Glioma histologies are the primary factor in prognostic estimates and are used in determining the proper course of treatment. Furthermore, due to the sensitivity of cranial environments, real-time tumor-cell classification and boundary detection can aid in the precision and completeness of tumor resection. A recent improvement to mass spectrometry known as desorption electrospray ionization operates in an ambient environment without the application of a preparation compound. This allows for a real-time acquisition of mass spectra during surgeries and other live operations. In this paper, we present a framework using sparse kernel machines to determine a glioma sample’s histopathological subtype by analyzing its chemical composition acquired by desorption electrospray ionization mass spectrometry.

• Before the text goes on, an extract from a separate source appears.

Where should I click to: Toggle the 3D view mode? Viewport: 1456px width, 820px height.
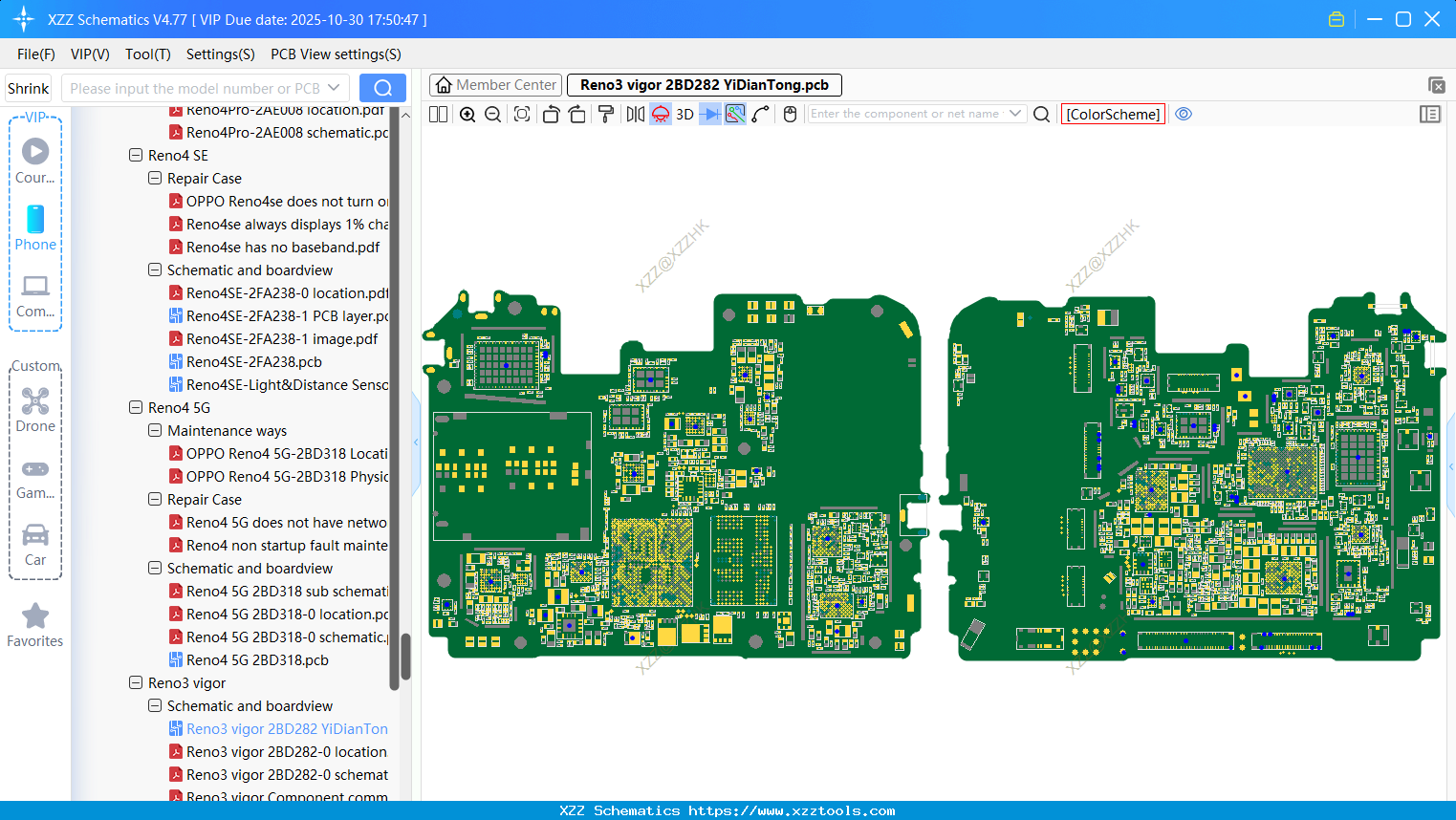[685, 115]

Gholami B, Agar NYR, Jolesz FA, Haddad WM, Tannenbaum AR. A compressive sensing approach for glioma margin delineation using mass spectrometry. Conf Proc IEEE Eng Med Biol Soc. 2011;2011:5682–5.
Surgery, and specifically, tumor resection, is the primary treatment for most patients suffering from brain tumors. Medical imaging techniques, and in particular, magnetic resonance imaging are currently used in diagnosis as well as image-guided surgery procedures. However, studies show that computed tomography and magnetic resonance imaging fail to accurately identify the full extent of malignant brain tumors and their microscopic infiltration. Mass spectrometry is a well-known analytical technique used to identify molecules in a given sample based on their mass. In a recent study, it is proposed to use mass spectrometry as an intraoperative tool for discriminating tumor and non-tumor tissue. Integration of mass spectrometry with the resection module allows for tumor resection and immediate molecular analysis. In this paper, we propose a framework for tumor margin delineation using compressive sensing. Specifically, we show that the spatial distribution of tumor cell concentration can be efficiently reconstructed and updated using mass spectrometry information from the resected tissue. In addition, our proposed framework is model-free, and hence, requires no prior information of spatial distribution of the tumor cell concentration.